FEUERBACH et la religion
Extrait du document
«
Dans ce texte, le philosophe allemand Feuerbach défend une thèse athée que ses contemporains lui ont reprochée
au point de lui refuser toute chaire d'enseignement supérieur.
En effet, Feuerbach est un penseur non seulement
athée mais matérialiste, qui ne voit pas dans le sentiment religieux l'expression d'un amour pour le divin, mais bien
d'un amour de l'homme pour lui-même.
Car la thèse centrale dans ce texte est bien celle-ci : l'amour que l'individu
porte à Dieu est en réalité un amour qu'il porte à l'humanité elle-même.
Pour démontrer cette thèse, Feuerbach
argumente en disant que ce que l'homme adore en Dieu, c'est l'amour immense que le divin porte à sa créature,
amour qui l'a poussé (dans le christianisme) non seulement à s'incarner, c'est-à-dire à s'humilier au point de devenir
une créature humaine, mais également à souffrir pour les hommes de manière à racheter leurs péchés.
Nous verrons
donc, en étudiant ce texte, ce que cette thèse a d'audacieux, et comment Feuerbach l'argumente.
Deux étapes
argumentatives peuvent être distinguées : la première commence avec le texte et s'arrête avec la phrase : « C'est
là que réside l'impression sublimante de l'incarnation; l'Être suprême, sans besoin, s'humilie, s'abaisse pour
l'homme ».
Le second temps argumentatif commence quant à lui avec : « C'est pourquoi ma propre essence se
donne en Dieu comme objet de mon intuition (…) » et s'achève avec le texte.

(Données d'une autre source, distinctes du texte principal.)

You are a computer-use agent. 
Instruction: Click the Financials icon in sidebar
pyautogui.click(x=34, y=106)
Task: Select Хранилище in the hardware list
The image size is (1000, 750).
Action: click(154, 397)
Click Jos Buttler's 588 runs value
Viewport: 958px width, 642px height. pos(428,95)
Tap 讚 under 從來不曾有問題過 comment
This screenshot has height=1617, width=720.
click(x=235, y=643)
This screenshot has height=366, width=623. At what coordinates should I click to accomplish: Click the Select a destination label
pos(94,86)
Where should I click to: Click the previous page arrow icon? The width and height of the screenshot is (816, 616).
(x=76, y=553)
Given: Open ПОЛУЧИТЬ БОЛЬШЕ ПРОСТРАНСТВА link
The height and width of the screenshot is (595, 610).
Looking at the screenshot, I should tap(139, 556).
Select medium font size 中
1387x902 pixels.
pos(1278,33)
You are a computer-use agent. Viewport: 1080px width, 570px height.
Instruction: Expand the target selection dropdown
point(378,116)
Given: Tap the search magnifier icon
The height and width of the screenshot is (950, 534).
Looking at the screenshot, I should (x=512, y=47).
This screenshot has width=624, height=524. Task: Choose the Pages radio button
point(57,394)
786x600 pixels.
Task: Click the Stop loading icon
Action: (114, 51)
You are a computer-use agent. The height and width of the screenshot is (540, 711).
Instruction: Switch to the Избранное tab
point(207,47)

Commentant ce texte, la question au
centre de notre travail sera de montrer comment Feuerbach argumente la thèse selon laquelle l'amour de l'homme
pour Dieu n'exprime en vérité qu'un amour de l'homme pour lui-même et une définition divine de l'essence humaine.
Si
le premier temps du texte s'attache à montrer que l'amour humain pour Dieu n'a que l'humanité pour objet, le second
démontre sur cette base que l'essence humaine se révèle dans la religion comme essence divine.
I.
La religion exprime un amour pour Dieu qui n'est en vérité qu'un amour de l'homme pour luimême
« Ce qui prouve de la manière la plus claire et la plus irréfutable que dans la religion l'homme s'intuitionne comme
objet divin, comme fin divine, et donc que dans la religion, il ne se rapporte qu'à sa propre essence, qu'à lui-même,
c'est l'amour que Dieu porte à l'homme, amour qui est le fondement et le centre de la religion ».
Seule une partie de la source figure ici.